In the early nineteenth century, Southerners fought federally sponsored “internal improvements” like canals because they didn’t need them; they had a network of navigable rivers to transport crops. Those same rivers are both life blood and death for some Southern areas today. This week Clarksville and Nashville, Tennessee, experienced deadly flooding. (I have family in the area and am grateful to have no fatalities to report but lots of loss of property.) One of the causes of flooding, we now know, as in Katrina, is poor engineering by the Army Corps of Engineers: flooding caused by failed flood control. Other people simply face flood waters this week because of the volume of rain and their proximity to rivers. As people told story after story of rising water and devastation, a lifetime of memories washed away even when lives weren’t lost, I could not help but think of people I know in Arkansas who live adjacent to rivers yet who do not experience floods with the same agony. These people love living along the river and thus have found ways to work with it instead of letting it deluge their lives.

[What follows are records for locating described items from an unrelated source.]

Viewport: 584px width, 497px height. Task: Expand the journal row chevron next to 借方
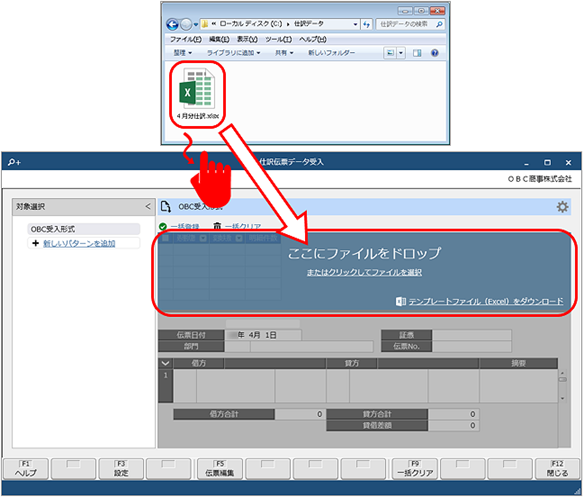166,363
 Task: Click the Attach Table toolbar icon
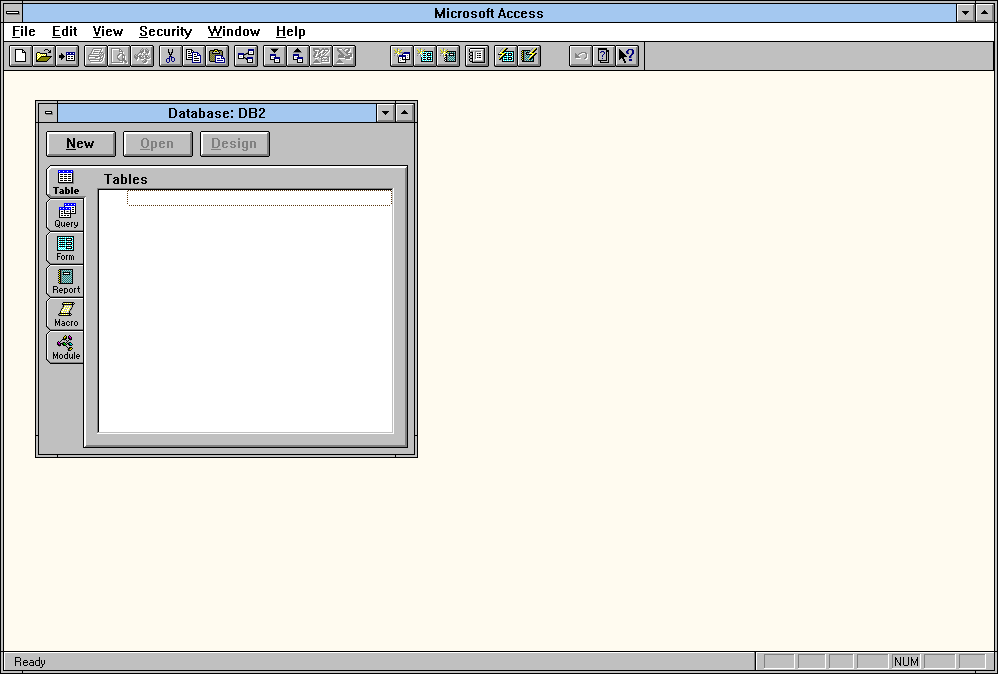tap(67, 56)
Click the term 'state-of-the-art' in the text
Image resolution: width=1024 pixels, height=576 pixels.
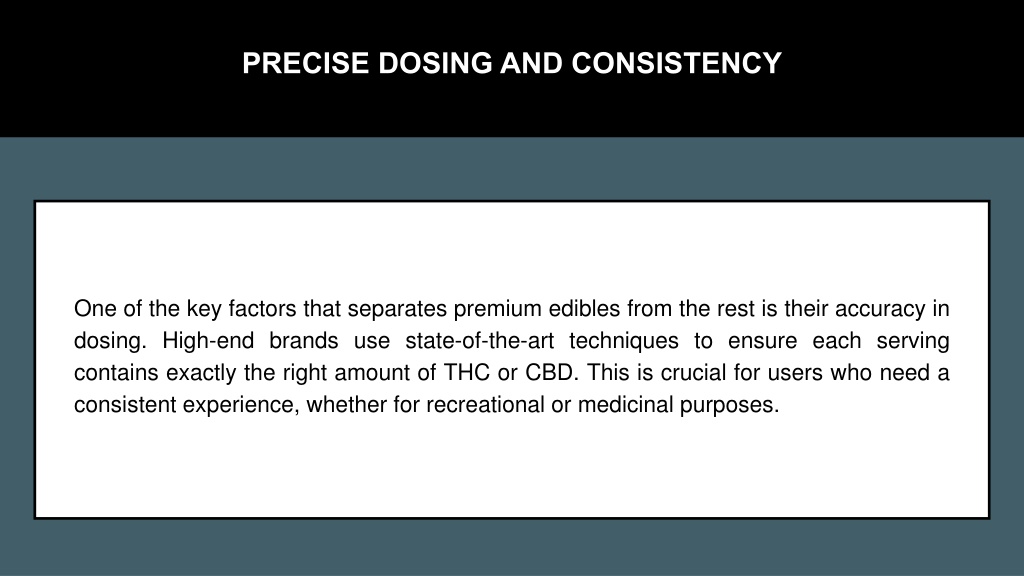[479, 341]
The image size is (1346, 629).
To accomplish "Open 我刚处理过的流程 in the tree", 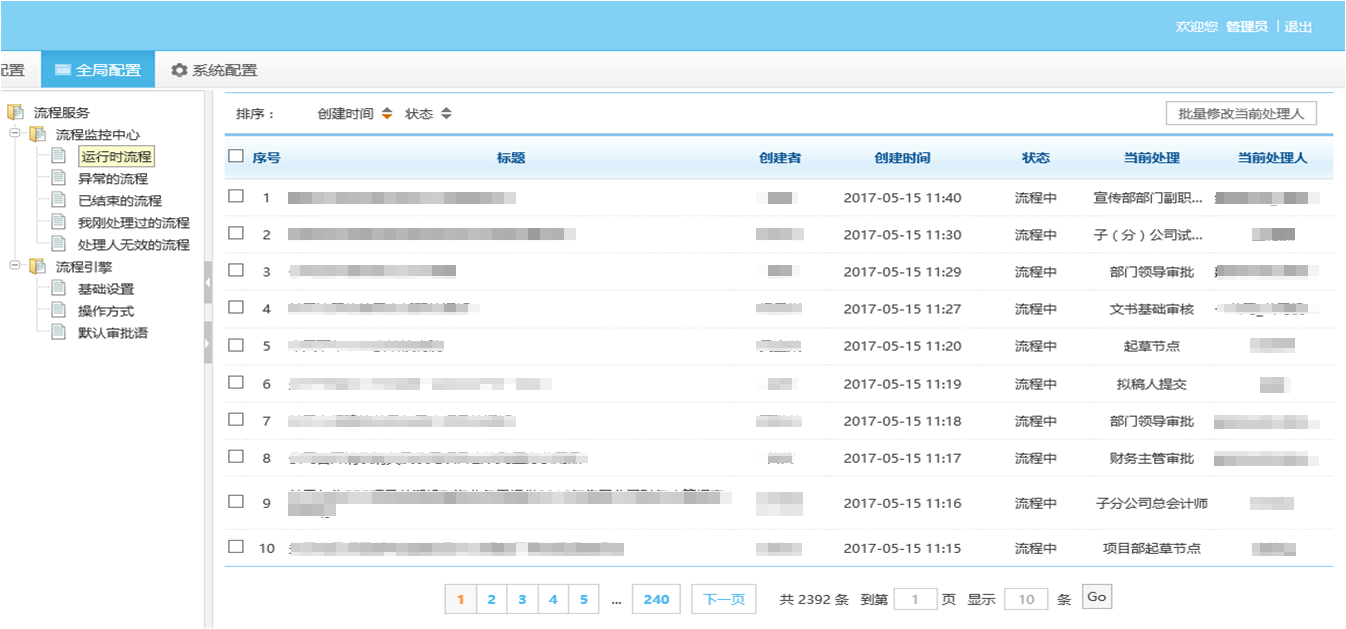I will click(133, 223).
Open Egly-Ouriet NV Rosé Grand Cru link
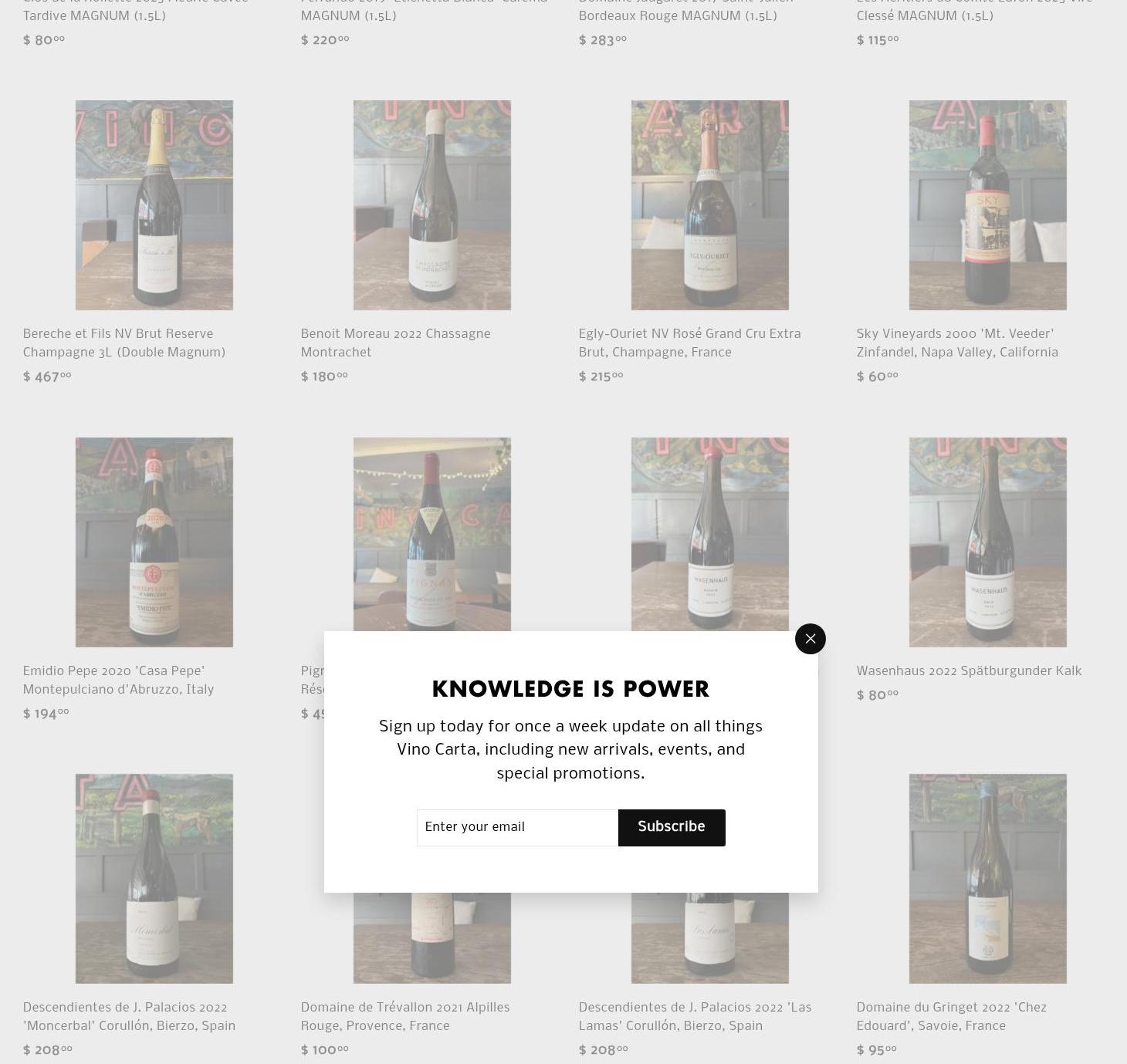The height and width of the screenshot is (1064, 1127). click(690, 343)
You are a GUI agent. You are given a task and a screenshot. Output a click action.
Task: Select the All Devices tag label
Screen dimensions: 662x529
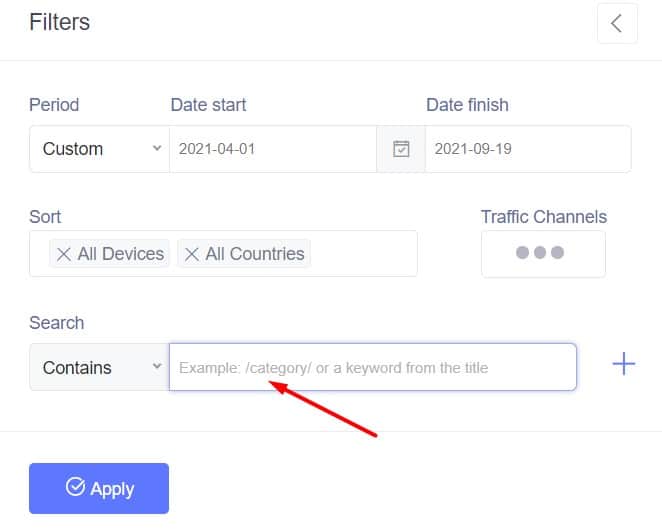pos(121,254)
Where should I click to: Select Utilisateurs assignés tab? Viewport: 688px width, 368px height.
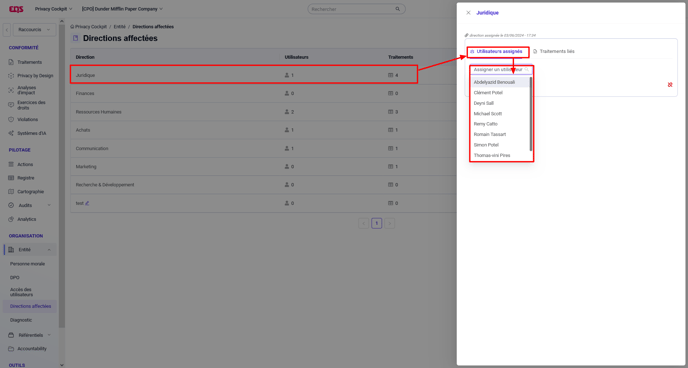point(496,51)
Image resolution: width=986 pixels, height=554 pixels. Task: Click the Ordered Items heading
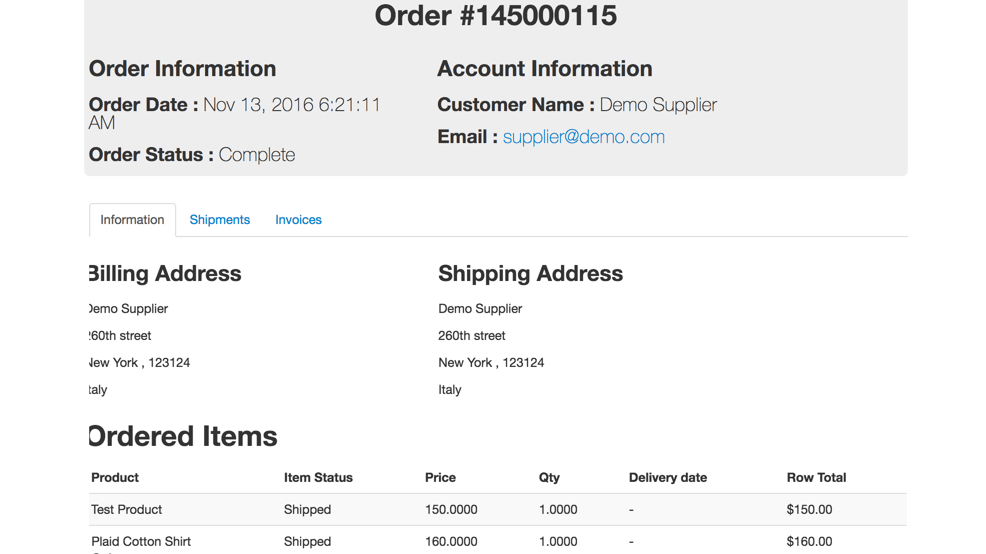click(x=183, y=436)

On Big Piney Creek near Highway 7 north of Dover, Arkansas, many families live in peace with the river. They built their homes to be flooded. The first level is concrete block with a bare concrete floor. Should a flood come through, they roll up their carpets, move fragile furniture to the second floor, and wait it out on high ground. When the water recedes, they return, wash the mud out of the first floor, and move back in. Your home may not win House Beautiful awards this way, but you will not fear a flood–and you get to live on a beautiful river.
Addendum: Recently a flash flood swept the Little Missouri River, but one cabin home, anchored securely on stilts well above the flood plain, withstood not only the raging river when it rose 8 feet in ten minutes on June 11, 2010, but also an RV, a pick-up, and a cabin that had not been tethered when all three of them slammed into the well-anchored cabin in the early hours of the morning.